* What to work on *
Print exactly what appears from the line containing "The height and" through the final line of the data below, pictures excluded.

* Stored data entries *
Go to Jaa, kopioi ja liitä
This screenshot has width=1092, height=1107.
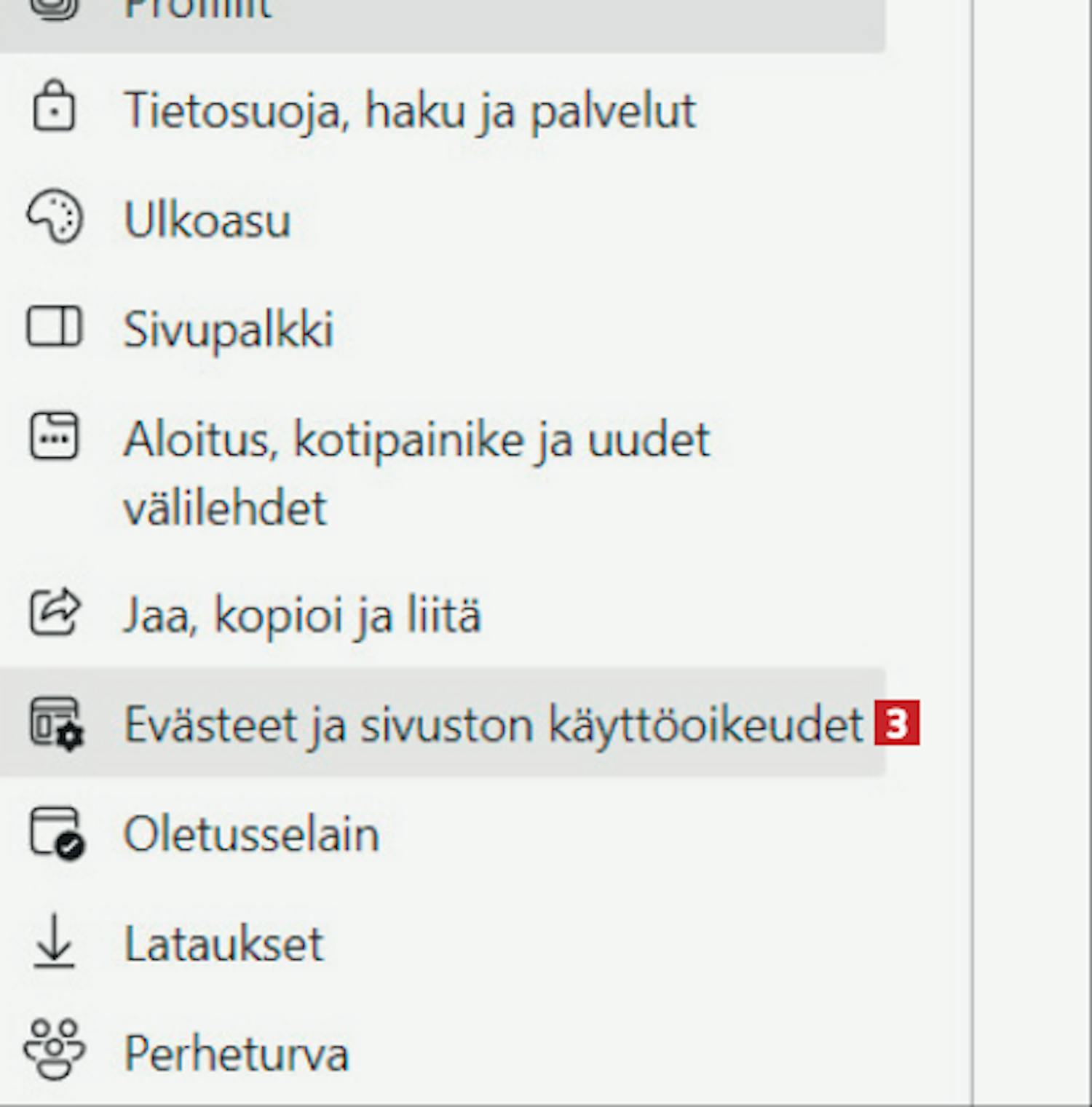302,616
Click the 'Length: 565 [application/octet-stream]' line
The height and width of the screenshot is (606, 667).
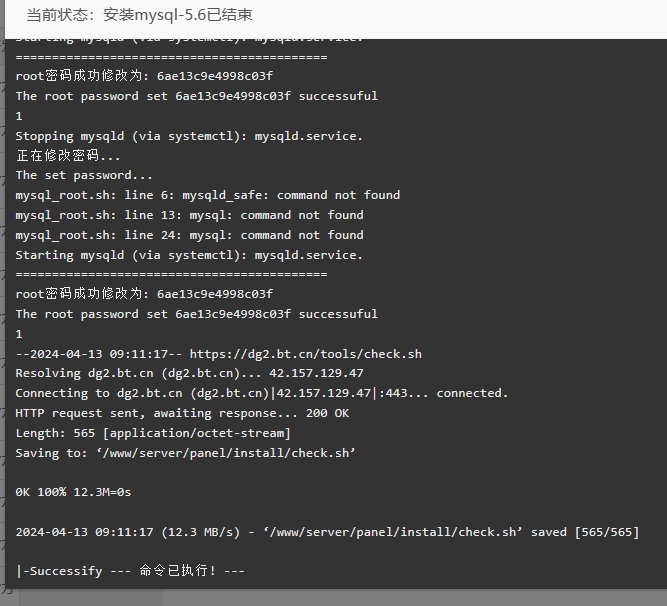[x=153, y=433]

* Reply *
The height and width of the screenshot is (606, 667).
[x=153, y=433]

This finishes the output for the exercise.